Now a completely new model (Mk4), thats a different story.

Those are my 2 cents


----------



## Toshiba (Jul 8, 2004)

I'd wager you won't see a real term drop in the near future.
Cars have been out of production for a while and all but the RS dregs have dried up. So that gap will be extended until the facelift models hit used maybe 6-12 months old (in my view). Dealer demos will appear at 3-6 months but at silly unrealistic prices probably .

TTS has better and uprated parts, I'd always go with that.
MR in standard mode is not an expensive unused option, it's an active system and responds to the inputs. Yeah it gives you standard and firm ride options, regardless of if you use firm it's working all the time. The ride is significant better than standard non active variants.


----------



## phazer (Apr 2, 2018)

I agree, whilst I expect it will have an impact, it'll be down the line. I also expect the new pricing to have some bearing on just how much prices are dressed. The figures being bandied about for a TTS Black Edition are significantly higher than pre face lift.

I suppose it's only really an issue if you want to buy or sell nearly new now.


----------



## TTsdsgomg (Mar 19, 2013)

Sorry not getting any real views on tts vs tt sline, and seeing as I have had my mk2 TTs 5 years + i'm not too bothered about residuals, providing i don't get 'torn a new one' to start with.

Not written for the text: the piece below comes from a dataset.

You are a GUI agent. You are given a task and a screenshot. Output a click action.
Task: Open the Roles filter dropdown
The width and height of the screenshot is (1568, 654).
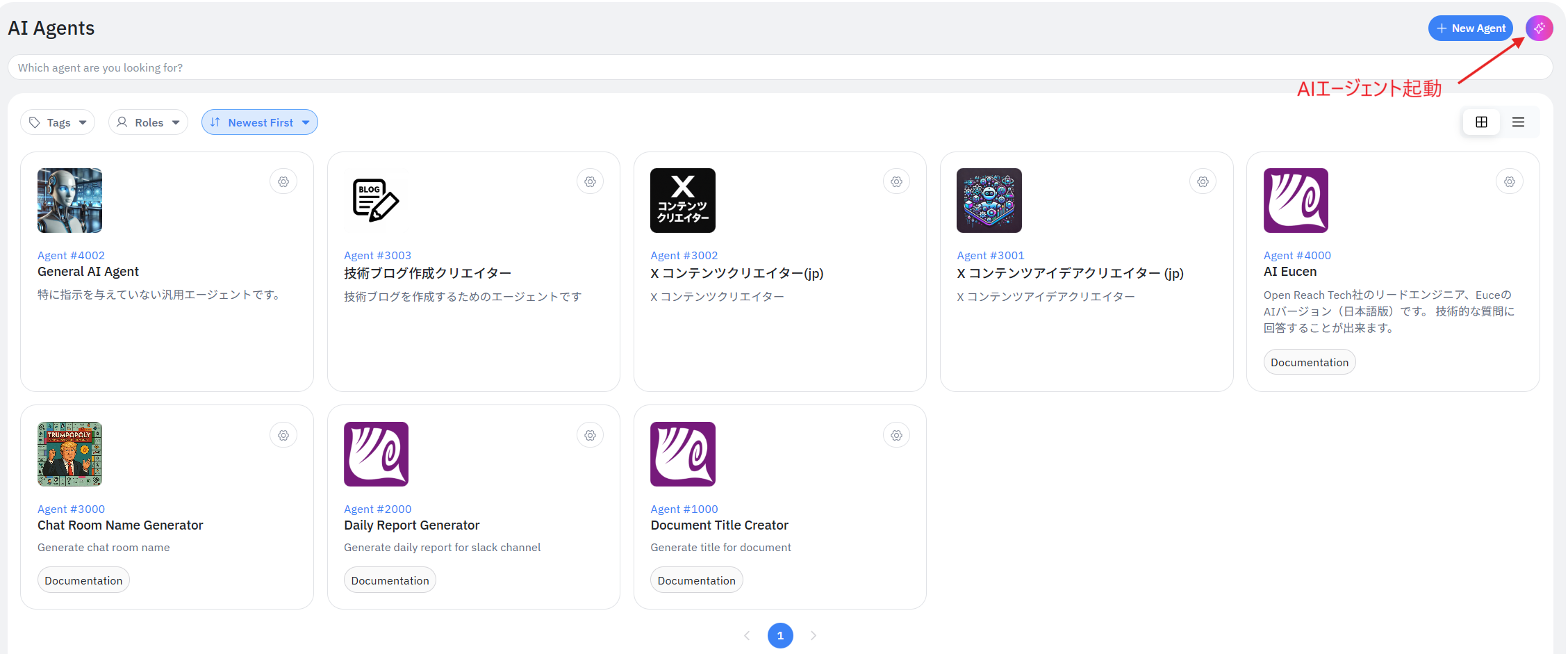148,122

Good point re. the 7 speed DSG
also price drop probably small, but might trigger a few 1st gen swap outs.

so ....

Is price difference worth it, as it was with mk2. 
Has anyone actually tried both models ? 
Is the ride better in mk3 sline on 19"/18" wheels so mag ride no so important ?
Is the exhaust note and 300+ bhp a no brainer ?
Do you regret not getting the TTs and if so why ?

[smiley=gossip.gif]


----------



## captainhero17 (Apr 10, 2018)

TTsdsgomg said:


> Good point re. the 7 speed DSG
> also price drop probably small, but might trigger a few 1st gen swap outs.
> Do you regret not getting the TTs and if so why ?
> 
> [smiley=gossip.gif]


Unlike many other members in here. I just have a regular TT 2.0 Quattro S-tronic Coupe 2015.
The reason why I couldn't get the TTS is because of the prices. MY limit was at 35.000 eur.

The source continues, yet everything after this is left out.